My breeder was middle ground about going up a flight of stairs....

If I didn't let my puppy run he would never get tired. I could never walk him enough (which I also do).....


----------



## MichaelE

Lisl has been going up and down a flight of 15 carpeted stairs since was was old enough to get up on to the first step. Probably 10 or 11 weeks or so. I didn't record her age at the time.

I really wish I had recorded many other firsts as she was growing but did not.

I wouldn't run her around on concrete until she's a bit older. It can be hard on their joints.


----------



## Fade2Black

MichaelE said:


> Lisl has been going up and down a flight of 15 carpeted stairs since was was old enough to get up on to the first step. Probably 10 or 11 weeks or so. I didn't record her age at the time.
> 
> I really wish I had recorded many other firsts as she was growing but did not.
> 
> I wouldn't run her around on concrete until she's a bit older. It can be hard on their joints.



I carried Havoc the first few days (maby a week) but he would sometimes squirm and one time almost got out of my grip. So I just let him do it. I guess its since 11 weeks or so of age....

Ya my dog only runs in the back yard. But he runs chasing a tennis ball or stick a lot.....

(edit) Check that. Once in a while he lets loose running in the house. I try and stop him before he kills himself.....


----------



## Cheyanna

Fiona took stairs at 10 weeks. I live on the second floor, so no option. She doesn't run up or down them, because she is on the leash. Depending on age of pup, can run on grass. Think about using a flirt pole. It will tire puppy out quickly.


Sent from Petguide.com Free App


----------



## Pooky44

OP doesn't give the age of her dog.
Makes a difference.


----------



## jafo220

morgan&thor said:


> This is my first dog and I wasnt sure how much and how often I should walk my German Shepherd puppy?


 
I'd say as much as you have time for and your pup will let you know when they have had enough. 

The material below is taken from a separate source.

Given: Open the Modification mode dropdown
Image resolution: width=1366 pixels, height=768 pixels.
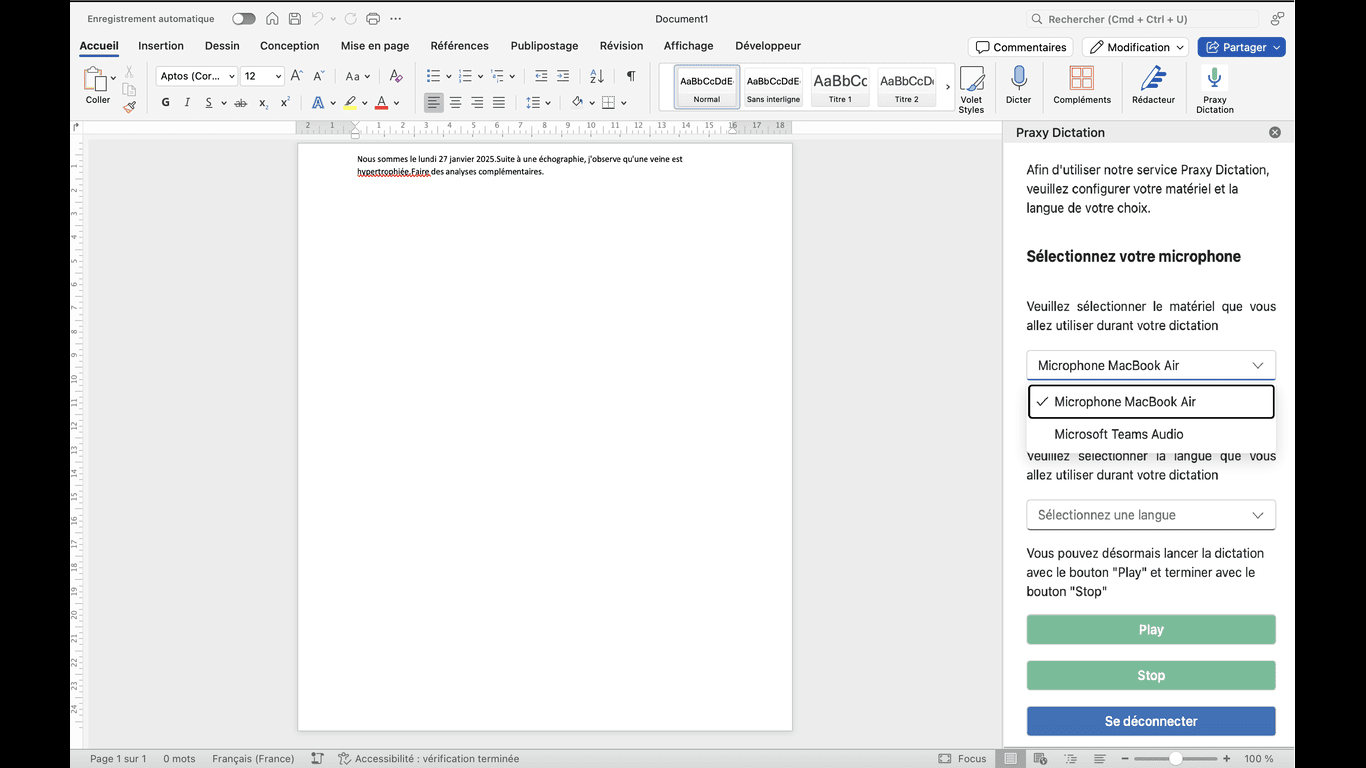Looking at the screenshot, I should coord(1137,47).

My pup is 5 months. I work full time so It's once a day but a long walk. I've just started him in the dog park also. Over the holiday weekend, we went twice a day and also a walk if he had it in him.


----------



## amermirza

I do 15 minutes of Actual running with mine + 1.5 mile regular walk on a daily basis. Remember to feed it appropriately with exercise as well. I do that routine when I feed her in the morning 2 cups of Royal Canine Kibble with Egg + 2 cups of Royal Canine Kibble with 1 Quarter Chicken boiled (without bone) for dinner with some Salmon Oil. I do give her some multivitamins. The Vets says she is in a "Perfect" shape.

I aint no breeder nor raising my dog for any marathon. Some have their dogs run on treadmills for exercise. My dog is very healthy and fit per 4 vets.

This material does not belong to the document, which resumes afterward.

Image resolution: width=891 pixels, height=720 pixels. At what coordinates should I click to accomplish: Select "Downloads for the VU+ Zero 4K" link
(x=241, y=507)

When it is rainy and I cant take her for much walk, then I skip the dinner and just add boiled oatmeal to her 2 cup RC Kibble & egg with some Cottage Cheese.

MOST IMPORTANT THING TO REMEMBER: Dont give her too much exercise when its hot/humid outside. She will get tired faster cuz of dehydration than exercise.


----------



## Swifty

I can't run with her because of my arthritis, but I walk with her twice a day (at 7 months) with a total of maybe 2 1/2 - 3 miles. I also toss the the ball with her as long as I can stand (hurt my arm doing it, too, so I think I'm going to get one of those chuck-it throwers). She tends to get overheated in the summer so the walks are usually early morning/late evening. Keep an eye on the slobber and panting when you take yours around.

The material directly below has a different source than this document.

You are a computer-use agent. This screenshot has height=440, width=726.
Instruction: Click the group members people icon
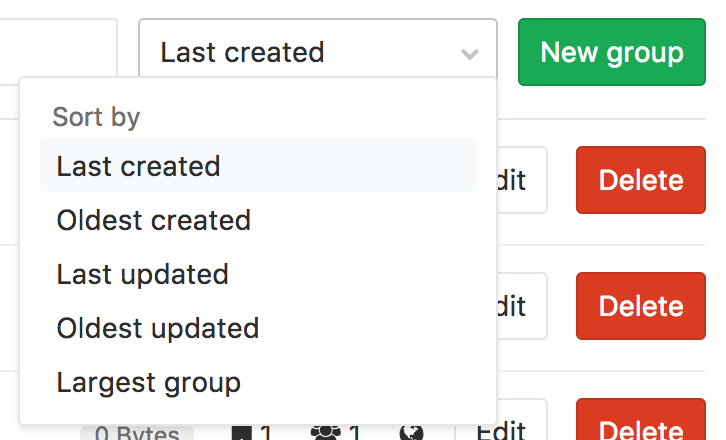coord(326,433)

GSDs seem to have a ton of energy, so as much as you can do is probably fine. I don't have any stairs so I don't know about that.


----------



## Msmaria

Swifty said:


> I can't run with her because of my arthritis, but I walk with her twice a day (at 7 months) with a total of maybe 2 1/2 - 3 miles. I also toss the the ball with her as long as I can stand (hurt my arm doing it, too, so I think I'm going to get one of those chuck-it throwers). She tends to get overheated in the summer so the walks are usually early morning/late evening. Keep an eye on the slobber and panting when you take yours around.
> 
> GSDs seem to have a ton of energy, so as much as you can do is probably fine. I don't have any stairs so I don't know about that.


those chuck its are a life saver. Target has them cheaper than petco or petsmart, and amazon has it cheaper than that if your wiling to wait.


----------



## V_Tess

We walk about a mile a day. Since we are in Arizona, and it is getting hot, a lot of fetch in the pool...tires him out pretty well.


Sent from Petguide.com Free App


----------